The former army chief had turned down an extension in service that was largely appreciated. But his decision to accept the offer from Saudi Arabia drew a mixed reaction from different quarters soon after his retirement, as Pakistani leaders had earlier refused to become part of the coalition of the Islamic countries.
Saudi Arabia insists that the alliance has been formed to fight ISIS and other militant outfits. At the time of its constitution, there were 34 countries in the alliance which have increased to 39. The countries include Turkey, the UAE, Bahrain, Bangladesh, Tunisia, Sudan, Malaysia, Egypt, Yemen and others. The Joint Command Centre, headquarters of the military alliance, is located in Riyadh.
The lawmakers also lauded the suo motu notice taken by Chief Justice of Pakistan over torture on Tayyaba, a 10-year-old housemaid, by the wife of district and sessions judge Islamabad.
After referring the issue to Senate Standing Committee on Human Rights, the chairman Senate observed that the judge from whose residence the minor girl was recovered as well as the one who struck a deal between the parents of the victims and the judge should have been suspended to ensure a free and transparent probe into the matter.
“The girl was brutally tortured because she was the daughter of a poor…It is not enough if I say the issue has put our heads to shame. We must not blame the judiciary for this as such incidents have become a routine matter and the state has badly failed to protect its daughters,” he added.

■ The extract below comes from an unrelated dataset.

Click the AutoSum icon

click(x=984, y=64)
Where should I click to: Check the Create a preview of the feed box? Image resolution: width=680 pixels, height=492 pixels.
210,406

Senator Muhammad Ali Saif of MQM said the criminal justice system should be revamped. Senator Hamdullah Khan of JUI-F questioned who will bring judge to stand in the dock? Senator Mushahidullah Khan of ruling PML-N termed the issue a test case for the top judiciary, saying those who helped their colleague judge in striking a deal without any punishment, should also be taken to task.
He openly sent a message to Supreme Court that the suo motu taken by the chief justice would be of no use if the accused district and sessions judge was not summoned by the court, adding the judge along with those who bailed him out should be made an example.
Some of the lawmakers blamed the incident as a collective social evil, for which the society as a whole should rethink, but a Senator Usman Khan Kakar confronted his colleagues not to give a clean chit to the state as it is responsibility of the government to rein in the corrupt whether in judiciary, bureaucracy, or anywhere else.
The chairman Senate also issued orders to the interior minister to brief the House today (Tuesday) about four human rights activists, along with a university professor Salman Haider, who have gone missing from different parts of the country.